Dining culture: US vs. UK

Who will win the battle of the fast food?

I was lucky enough to spend my spring break on the West Coast of the United States of America attempting to discover the taste of freedom. Obviously I was already aware of certain significant differences: portion sizes and the American love affair with pumpkin, cinnamon, and Mexican food, just to name a few.

I spent my two weeks on a foodie mission to devour everything that the Home of The Brave had to offer. Unexpectedly, my biggest discovery was not the differences in the food itself, but the restaurant culture instead. It seems to me that unlike here in the UK, incredible food does not have to come from incredibly expensive or fancy restaurants. This was quite a steep learning curve as it meant we would end up eating at places that I was quietly convinced would give me food poisoning. However, since natives were showing me around I had no choice but to entrust them with my digestive welfare. It’s a good thing I did, because I had meals I never would have eaten had I not been taken to certain places.
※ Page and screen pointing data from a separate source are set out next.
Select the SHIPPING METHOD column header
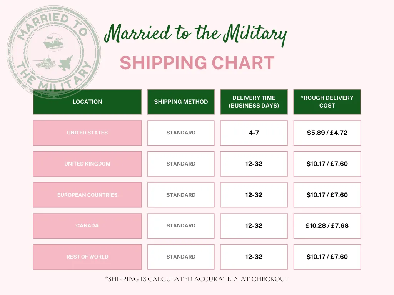 [181, 102]
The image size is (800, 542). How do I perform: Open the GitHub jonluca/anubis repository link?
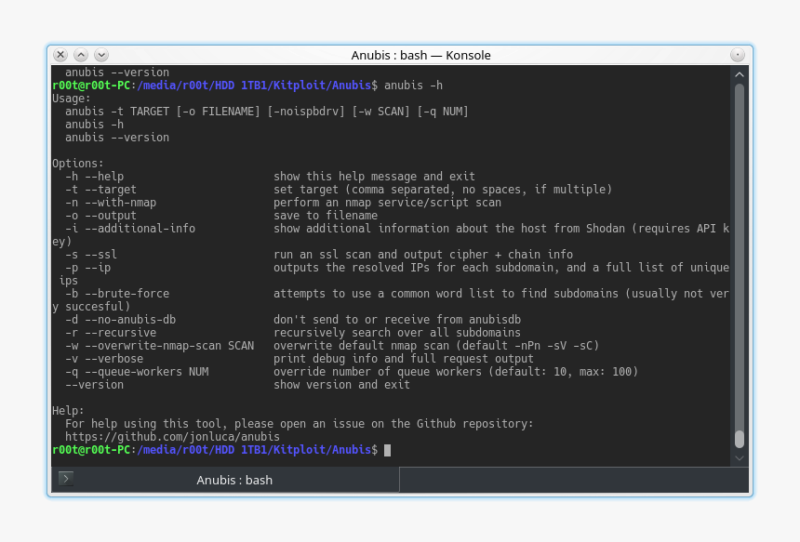(x=173, y=436)
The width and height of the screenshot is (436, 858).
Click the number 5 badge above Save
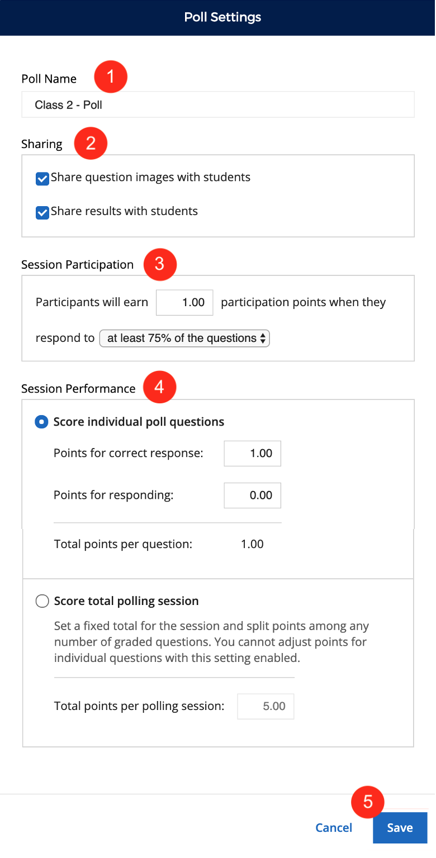click(368, 802)
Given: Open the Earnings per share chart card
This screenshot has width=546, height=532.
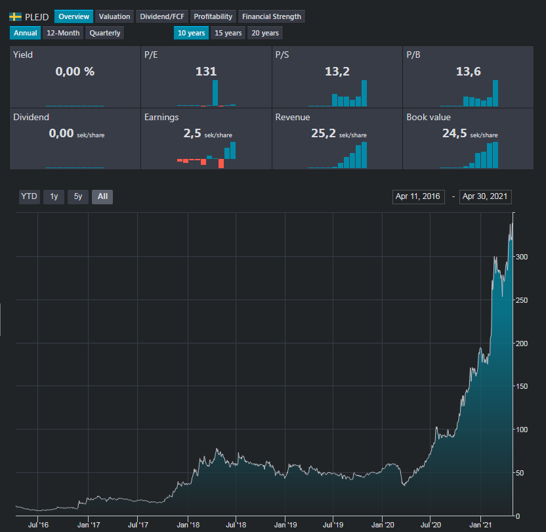Looking at the screenshot, I should [206, 139].
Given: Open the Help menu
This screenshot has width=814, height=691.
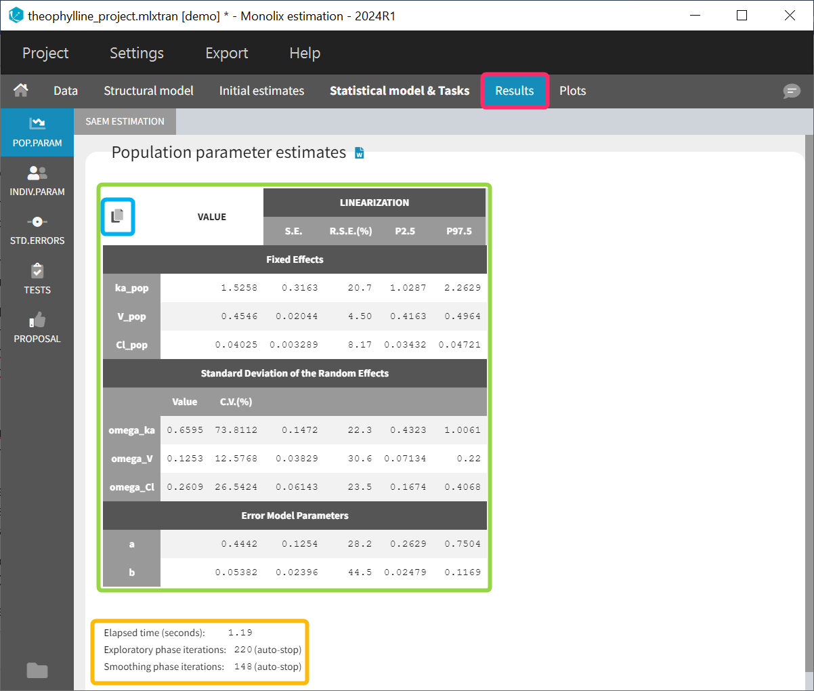Looking at the screenshot, I should (x=305, y=53).
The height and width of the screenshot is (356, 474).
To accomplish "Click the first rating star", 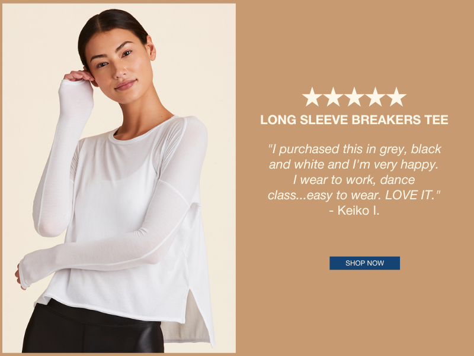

The first of these places was a garish shack called Brazil Café where I had a surprisingly delicious steak sandwich smothered in salsa verde. From then on I spent my days eating at dubiously decorated Taquerias. I was staying round the corner from Berkeley’s gourmet ghetto and I discovered gems such as Gregoire’s, a tiny hut that serves gourmet seasonal, French inspired dishes all day, every day that you can eat outside on picnic benches.

This got me to thinking about takeout culture in Britain. Like most of us, I love a good curry or a sweet and sour from my local Chinese but I would never think of takeaway as on option if I were looking for really decent food. For me, a takeaway meal is something I use to satisfy a craving for something greasy, a craving that is often the result of a hangover, and for something more towards gourmet I would have to get dressed into acceptable clothes and blow money at a nice restaurant.

Towards the end of the trip, we went on a road trip all the way up to Portland where there were entire blocks of food carts for us to eat our way through. The one that sticks out in my memory is Nong’s Khao Man Gat where they sell very simple Thai chicken and rice served with a perfect soybean sauce and soup on the side for $8. Even at this point, so far into my trip and surrounded by a plethora of other food carts, I still felt suspicious as I ordered my Khao Man Gat.

I am aware that I may be a particularly cautious Brit, some could even say neurotic, but this definitely stems from a greater cultural mind-set. Other elements of North American dining culture such as coffee shops have slowly been finding their place in the United Kingdom, but I am not sure whether there is room for such a thing as gourmet ghettos and great food carts, or at least I cannot imagine them on any of the high streets I know. There are already a few companies making the most of this gap in the market, such as Leon with their ‘naturally fast food’, but only time will tell whether such a style could become anything more than niche.